● **EXTRACTED TEXT**:
>>>>

FARMERS being cast as ‘bad guys’ – even though they don’t oppose environmental policies – was a main source of stress for the farming community, according to the findings of a research study.

The study – carried out by Teagasc and Dublin City University [DCU] – highlighted the dilemma facing farmers in relation to previous Government guidelines to increase production and later ones to scale this back.

“Importantly, participants didn’t oppose environmental policies on principle. Instead, negative feelings stemmed from a sense that recent policies cast farmers as the bad guys, for following previous guidelines, rather than recognising their important role,” the latest edition of the Teagasc TResearch magazine states.

According to one of the authors of the study – Joseph Firnhaber, a Teagasc Ashtown Research Adviser – an important element for farmers in maintaining their wellbeing and resilience was in identifying and determining the uncertainty of farming.

“A useful concept to understand how this uncertainty may impact farmers’ health is liminality which is the experience of being caught on the threshold between one thing and the next, caught in the midst of rapid changes.

<<<<

● **EXERCISE PROMPT**: Carry on the article about the farmer stress study from the point where it stops.

● **DATA EXCERPT**:
>>>>

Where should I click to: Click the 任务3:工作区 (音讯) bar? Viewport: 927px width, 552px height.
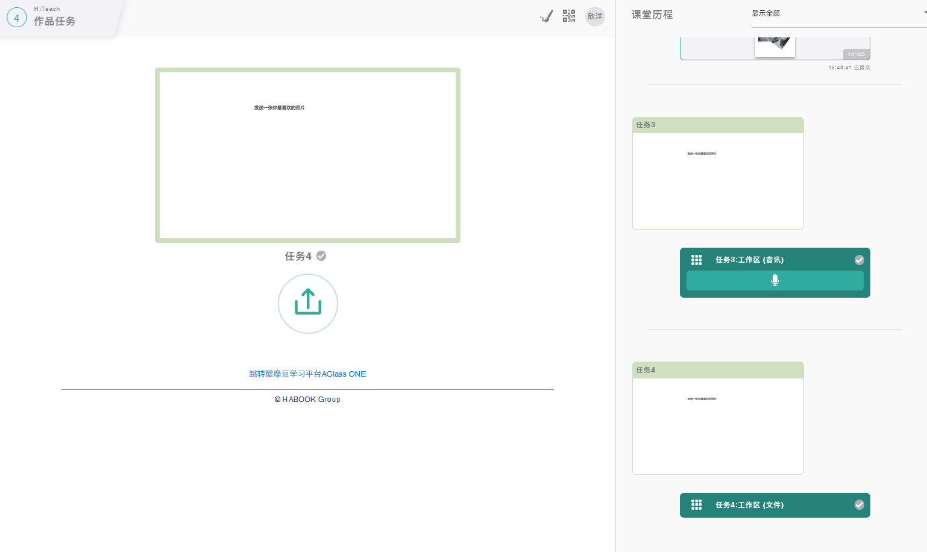click(775, 260)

<<<<

● **THE RESULT**:
“While this [liminality] can be stressful, it can also present people with the opportunities for personal, mental or career growth.

“Therefore, we aimed [in the study] to identify sources of occupational stress or wellbeing for Irish farmers, particularly regarding change in their lives and communities,” Joseph Firnhaber stated.

The Teagasc/DCU project involved collecting data from individual online interviews with 17 farmers as well as interviews with farming focus groups.

According to Joseph Firnhaber, four central narratives emerged from the data collected – three of them negative and one positive.

The negative factors were Rapid Change, Governance Standards and Rural Isolation while ‘the positive’ was Wellbeing from Farming, involving working with their family, nature and animals and being active.